Para Juan L. Ortiz la poesía es naturaleza y el lenguaje una herramienta que permite al poeta acercarse a, o alejarse de, esa naturaleza. En este sentido el lenguaje puede ser prisión o puerta de acceso. Indiscutiblemente Ortiz busca que su lenguaje sea puerta de acceso, que el universo pueda penetrar las palabras, que las palabras se reintegren en la naturaleza, y que su yo se filtre y a la vez se diluya al interior del lenguaje. La aspiración de Ortiz es muy alta y muy compleja, que él mismo sintetiza en una entrevista realizada por Bignozzi en 1969: “yo quisiera hacer una cosa completamente transparente, invisible casi. Donde no hubiera ni siquiera imagen, ni mención o apenas mencionar, eso sería lo ideal”. En otra entrevista realizada por Jorge Conti en 1972, Ortiz vuelve a mencionar “la transparencia” como fundamento de su lenguaje poético: jc: ¿Cómo definiría, entonces, la función poética del lenguaje, Juan? ¿Cuándo puede hablarse de lenguaje poético? jlo: Cuando es utilizado de una manera diríamos… (claro, hay que hablar de una manera, en cierto modo religiosa) de “iluminación”… Es decir, se carga tanto, pone en función tantas virtualidades fonéticas, conceptuales, rítmicas, que paradójicamente y a la vez se hace transparente y recibe (justamente ahí está la doctrina Zen), por hacerse casi inexistente, recibe, digo, ciertas esencias, ciertas atmósferas, ciertos aires de la realidad que al hombre se le escapan… y que no puede asir (73).

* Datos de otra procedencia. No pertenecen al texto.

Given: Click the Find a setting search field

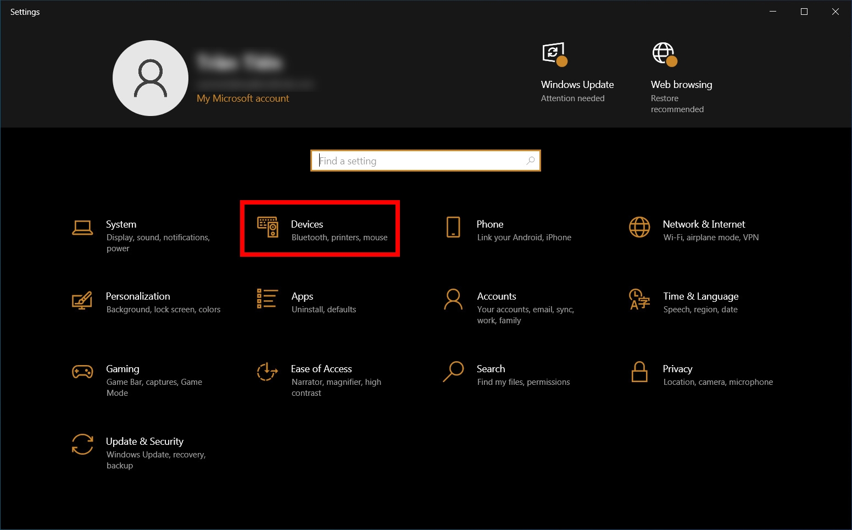Looking at the screenshot, I should click(417, 161).
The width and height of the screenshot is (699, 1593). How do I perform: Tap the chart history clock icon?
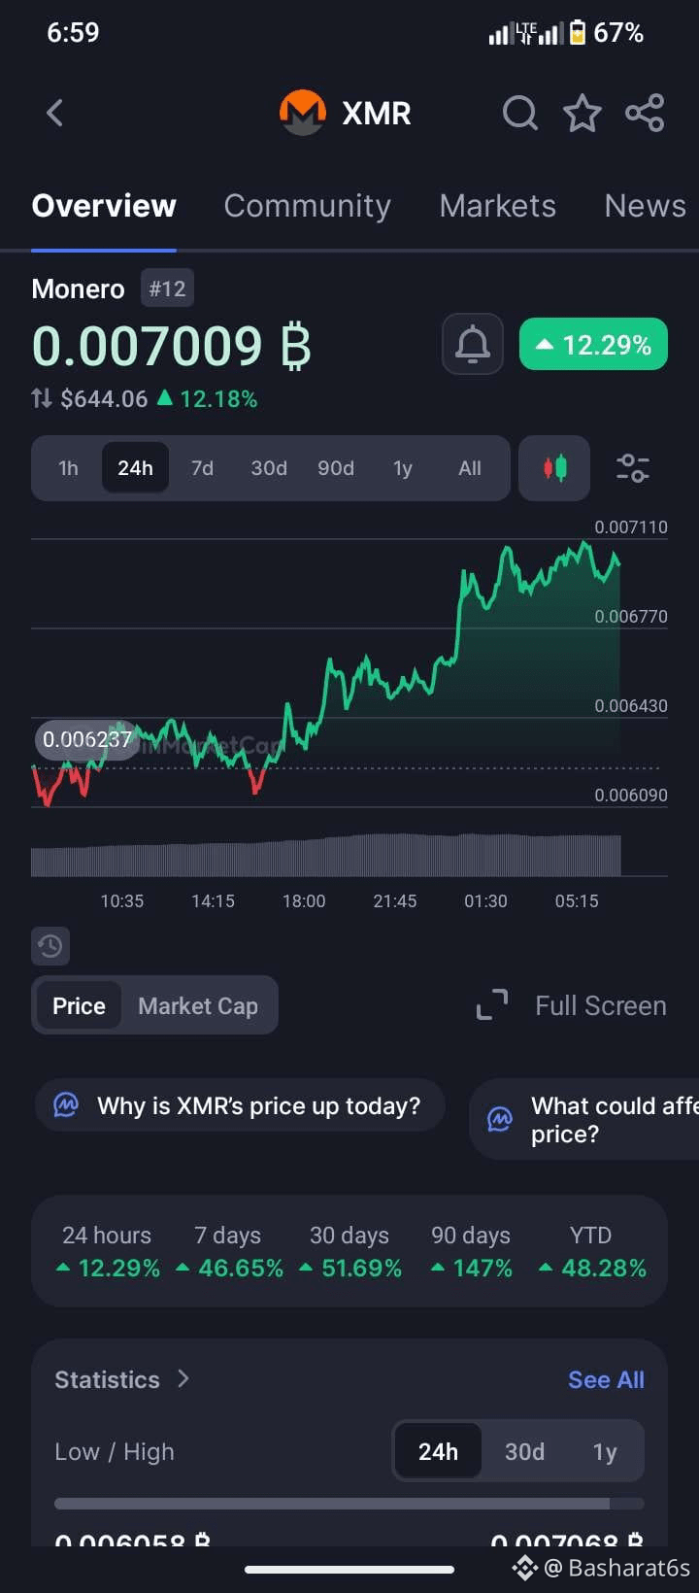coord(50,945)
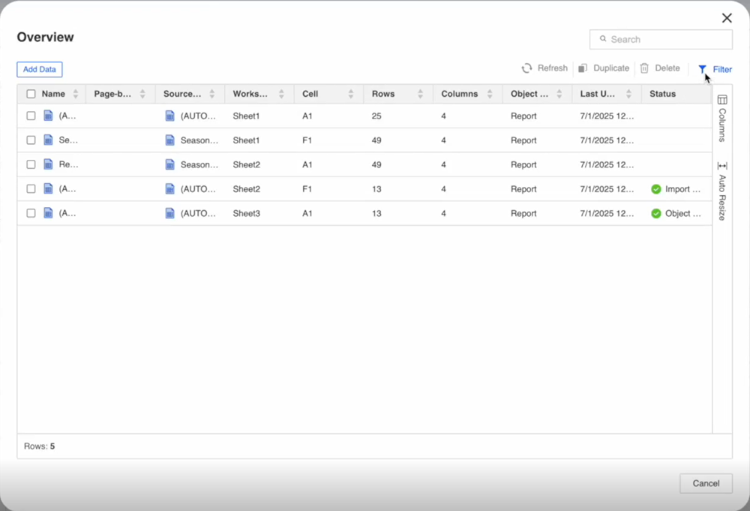Select checkbox for Sheet3 row
The image size is (750, 511).
point(31,213)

La trasparencia del lenguaje a la que aspira Ortiz nos lleva a pensar en la disolución de las fronteras entre la palabra y su significado, entre el lenguaje y el mundo, y entre el yo y los otros. Nos lleva a pensar en la no-mente (mushin) o el vacío zen, que puede entenderse como un estado de apertura, de disponibilidad, en el que el hombre renuncia a sí mismo para abarcarlo todo y al mismo tiempo en ese todo reencontrarse a sí mismo. “Todo depende de cómo uno renuncie a su propia mente” (Suzuki, El zen y la cultura japonesa, 73), dice una sentencia zen. Se debe renunciar entonces a la mente ordinaria, a la mente que se estanca, que se detiene y, por lo tanto, a la mente que se divide, que fragmenta la realidad; no a la mente total, que es a la que apelan tanto Pai Ya como Juan L. Ortiz. La mente total es la mente que retorna a su estado de fluidez y que sigue el impulso, el ritmo, la respiración del universo. La mente total supone el vaciamiento de la subjetividad y la desfragmentación de la realidad.

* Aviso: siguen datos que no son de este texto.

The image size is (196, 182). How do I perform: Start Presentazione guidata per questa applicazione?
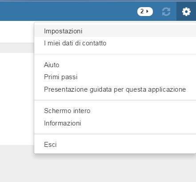pos(115,89)
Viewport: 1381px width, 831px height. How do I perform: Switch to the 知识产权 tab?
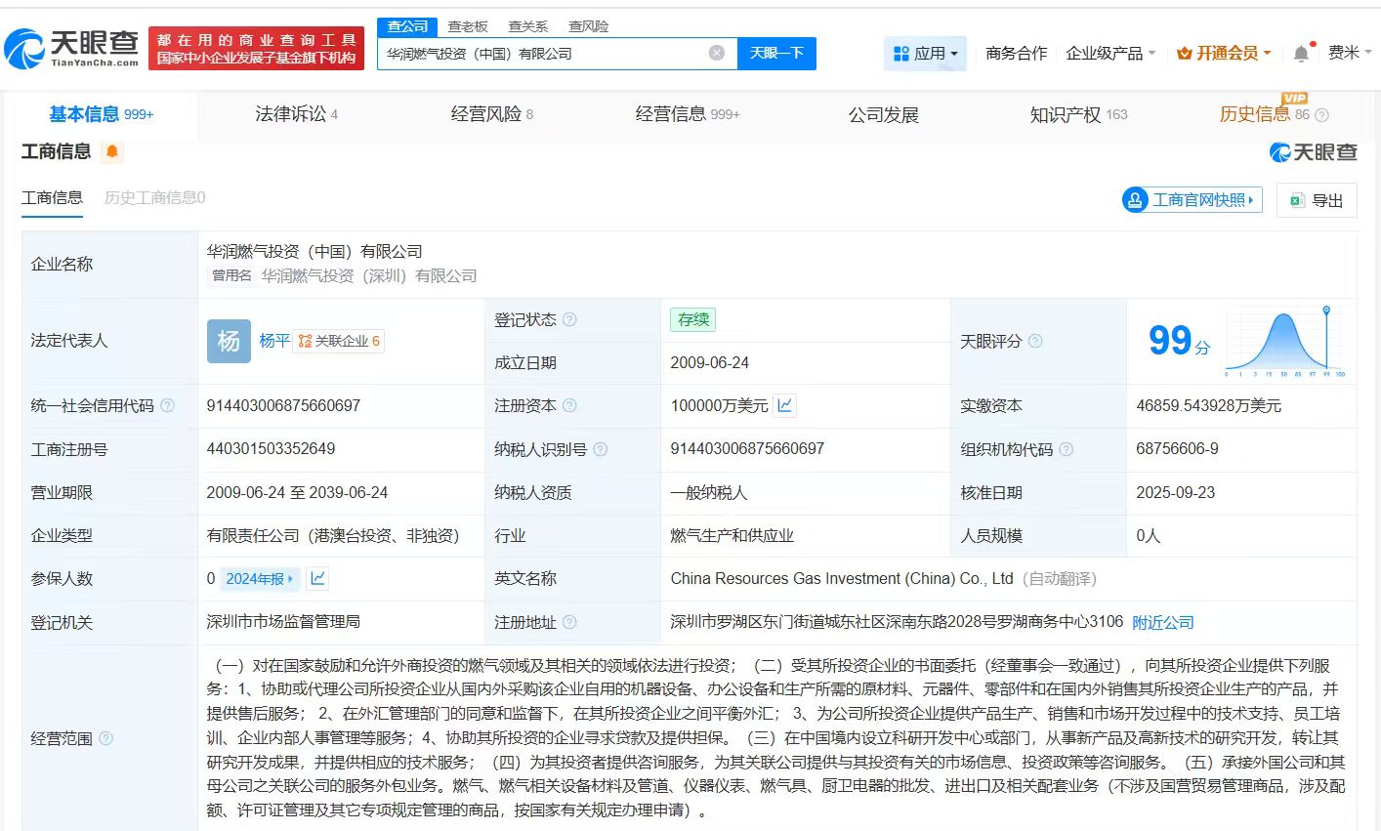click(x=1077, y=115)
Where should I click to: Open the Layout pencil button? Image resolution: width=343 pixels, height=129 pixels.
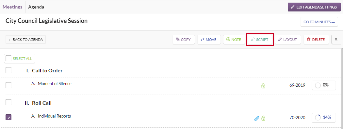click(x=288, y=40)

El cuento zen “Una taza de té” nos habla de ese vaciamiento que se necesita para recibir el mundo, de esa mente total que no discrimina y retorna a su naturaleza que es, en última instancia, el vacío: Nan-in, maestro japonés que vivió en la era Meiji recibió a un profesor universitario que había acudido a informarse sobre el zen. Nan-in sirvió el té. Llenó la taza de su visitante, y siguió vertiéndolo. El profesor se quedó mirando el líquido derramarse, hasta que no pudo contenerse: —Está llena la taza. ¡Ya no cabe más! —Como esta taza —dijo Nan-in—, está usted lleno de sus propias opiniones y especulaciones. ¿Cómo puedo mostrarle el zen si no vacía su taza antes? (Reps, 19).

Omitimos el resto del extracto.